All of this is certainly not to say the film is unblemished: there’s that tricky, body politics moment during Carol and Therese’s New Years’ consummation in which Carol, transfixed by Therese mutters about her breasts, “Mine never looked like that;” disconcerting class and gender elements; the insufferable good-ole-boy-ness of Kyle Chandler’s character’s name (Hoage? Hart? Harf? Oh, HARGE. Sure. Whatever). But what is so fascinatingly and stupendously gratifying about Carol, particularly when assessed with other pitifully doomed or categorically wishy-washy queer dame narratives, is that the coded, incommunicable language actually pays off. The film captures that quality of subversion and unuttered, unbridled attraction, but then it allows (and it seems pathetic to have to say “allows”) the protagonists to consummate their love — Therese can rush to Carol’s dinner party and, in a spectacular narrative cycle, return the gaze of their first exchange, but this time to silently communicate the agreement to embark on a real relationship.

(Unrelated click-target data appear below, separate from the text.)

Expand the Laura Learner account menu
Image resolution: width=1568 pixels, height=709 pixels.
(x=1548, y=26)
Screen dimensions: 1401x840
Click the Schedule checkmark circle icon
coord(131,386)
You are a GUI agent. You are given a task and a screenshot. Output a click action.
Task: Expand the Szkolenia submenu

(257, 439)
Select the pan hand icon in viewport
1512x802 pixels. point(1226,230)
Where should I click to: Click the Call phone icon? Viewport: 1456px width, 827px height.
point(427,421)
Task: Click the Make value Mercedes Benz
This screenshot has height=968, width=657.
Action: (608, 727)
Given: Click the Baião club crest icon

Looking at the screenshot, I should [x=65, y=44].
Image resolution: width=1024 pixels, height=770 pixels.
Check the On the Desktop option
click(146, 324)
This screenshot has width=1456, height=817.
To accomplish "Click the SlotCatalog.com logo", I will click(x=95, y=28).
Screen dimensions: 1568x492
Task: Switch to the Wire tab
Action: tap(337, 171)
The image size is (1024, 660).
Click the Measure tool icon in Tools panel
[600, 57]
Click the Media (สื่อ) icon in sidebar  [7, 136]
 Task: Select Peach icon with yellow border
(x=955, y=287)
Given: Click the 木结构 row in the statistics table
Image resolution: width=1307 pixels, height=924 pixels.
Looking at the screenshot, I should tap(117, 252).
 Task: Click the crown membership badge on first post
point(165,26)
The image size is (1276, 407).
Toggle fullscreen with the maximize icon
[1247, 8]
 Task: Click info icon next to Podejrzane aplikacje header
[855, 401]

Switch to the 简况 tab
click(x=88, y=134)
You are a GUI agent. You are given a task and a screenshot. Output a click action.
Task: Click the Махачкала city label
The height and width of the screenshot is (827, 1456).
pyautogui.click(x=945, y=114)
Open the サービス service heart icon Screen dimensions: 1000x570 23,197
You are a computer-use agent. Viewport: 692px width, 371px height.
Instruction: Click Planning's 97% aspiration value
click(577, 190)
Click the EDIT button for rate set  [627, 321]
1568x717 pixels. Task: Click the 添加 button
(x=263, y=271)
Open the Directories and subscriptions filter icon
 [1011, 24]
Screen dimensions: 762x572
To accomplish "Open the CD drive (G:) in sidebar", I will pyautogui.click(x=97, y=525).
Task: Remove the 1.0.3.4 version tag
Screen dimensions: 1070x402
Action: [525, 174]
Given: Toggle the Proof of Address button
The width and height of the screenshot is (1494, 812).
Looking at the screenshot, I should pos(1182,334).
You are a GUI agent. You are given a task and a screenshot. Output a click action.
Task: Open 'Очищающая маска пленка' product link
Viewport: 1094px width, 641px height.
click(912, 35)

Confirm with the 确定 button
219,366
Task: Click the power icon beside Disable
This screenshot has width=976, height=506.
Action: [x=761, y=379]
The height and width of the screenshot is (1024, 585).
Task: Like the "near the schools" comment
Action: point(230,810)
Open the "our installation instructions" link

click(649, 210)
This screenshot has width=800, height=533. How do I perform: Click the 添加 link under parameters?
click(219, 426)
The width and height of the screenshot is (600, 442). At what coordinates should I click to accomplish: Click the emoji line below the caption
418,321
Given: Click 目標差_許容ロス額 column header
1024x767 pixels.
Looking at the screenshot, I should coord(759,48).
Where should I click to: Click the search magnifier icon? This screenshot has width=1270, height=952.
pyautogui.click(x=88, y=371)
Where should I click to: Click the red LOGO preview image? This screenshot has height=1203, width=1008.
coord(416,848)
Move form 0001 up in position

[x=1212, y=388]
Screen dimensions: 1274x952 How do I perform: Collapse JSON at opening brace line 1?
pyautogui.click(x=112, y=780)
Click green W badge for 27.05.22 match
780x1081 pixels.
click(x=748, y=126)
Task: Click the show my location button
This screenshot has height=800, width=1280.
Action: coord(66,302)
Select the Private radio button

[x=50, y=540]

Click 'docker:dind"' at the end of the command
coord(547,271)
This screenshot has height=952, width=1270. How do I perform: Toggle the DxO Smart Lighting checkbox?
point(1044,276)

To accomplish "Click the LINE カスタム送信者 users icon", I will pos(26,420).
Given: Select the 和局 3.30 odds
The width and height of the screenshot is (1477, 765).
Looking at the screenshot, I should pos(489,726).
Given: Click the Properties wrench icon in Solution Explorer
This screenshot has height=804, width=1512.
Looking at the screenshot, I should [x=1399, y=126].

Speaking of gazes, Carol is valorous in not only exclusively and unwaveringly committing itself to the ‘Female Gaze’ — no one is (irrevocably) punished! Female orgasms aren’t devoured by omnipresent dude-licentiousness! — it renders the once believed indomitable Male Gaze utterly irrelevant and desecrated in the wake of female longing.
I share in the disheartenment that the Academy Awards denied Carol the recognition it so rightfully deserved (thankfully, though, Mara and Blanchett got their dues). However, there is, not at all ironically, a quiet valiance in the film’s success that makes it perhaps more profound than, say, Brokeback Mountain. Carol triumphs in electrifying homogeneous audiences, in gripping the audiences at Vanity Fair and Slate but it never compromises its irrefutable queerness to placate or entice heteronormative expectations. The women are empowered by their ineffable queerness and we are allowed a dialectic palisade in an elegant art-house romance; the film’s realities coexist harmoniously. It’s really all this cantankerous queer critic could ever ask for.
Eva Phillips is a US-based writer, currently completing her Master’s Degree in English Literature.